• What you should do:
All lines from the one with "Shop (31, 2350)" to the end of the entries below must be written out exactly. Leave out any other line.

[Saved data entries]
⟨
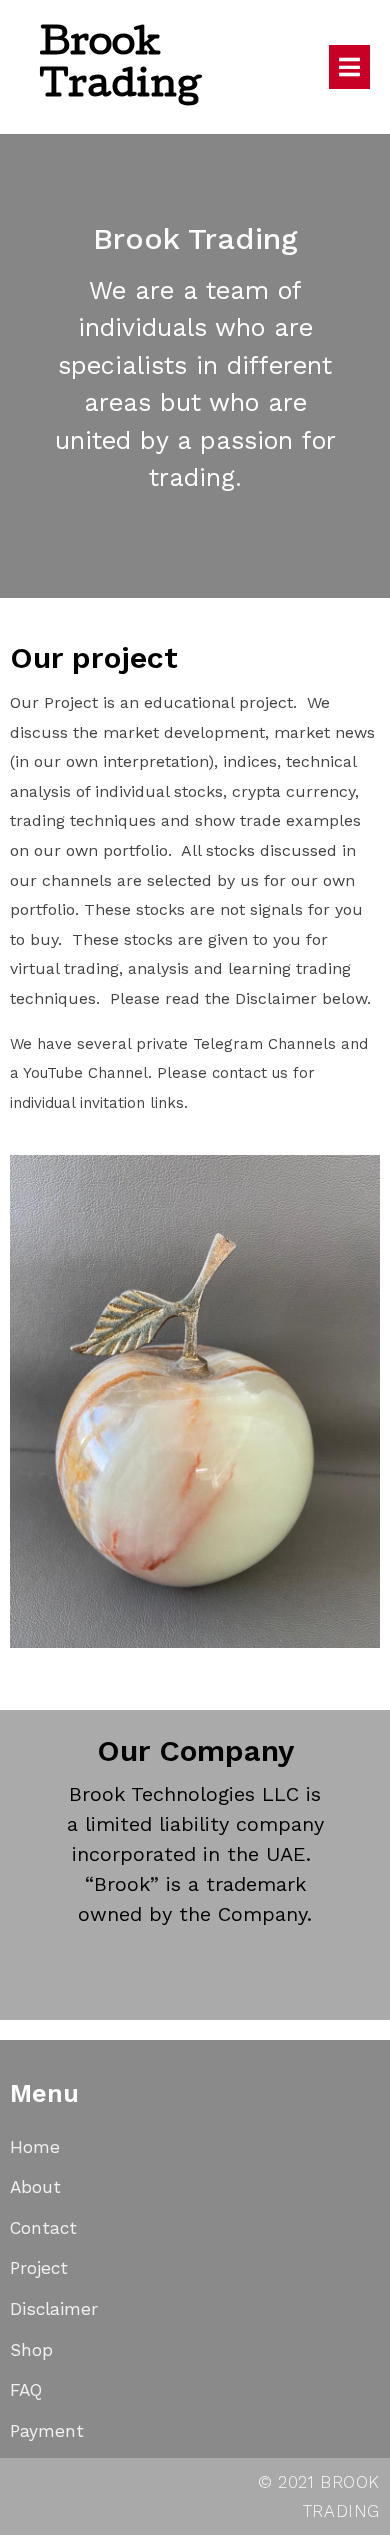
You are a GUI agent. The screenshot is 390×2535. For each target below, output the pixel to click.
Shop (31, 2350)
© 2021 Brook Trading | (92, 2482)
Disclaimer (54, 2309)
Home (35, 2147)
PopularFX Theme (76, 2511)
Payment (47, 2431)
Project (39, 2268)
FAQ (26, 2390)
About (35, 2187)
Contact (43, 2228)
⟩
• Task solution:
Shop (31, 2350)
© 2021 Brook Trading | (92, 2482)
Disclaimer (54, 2309)
Home (35, 2147)
PopularFX Theme (76, 2511)
Payment (47, 2431)
Project (39, 2268)
FAQ (26, 2390)
About (35, 2187)
Contact (43, 2228)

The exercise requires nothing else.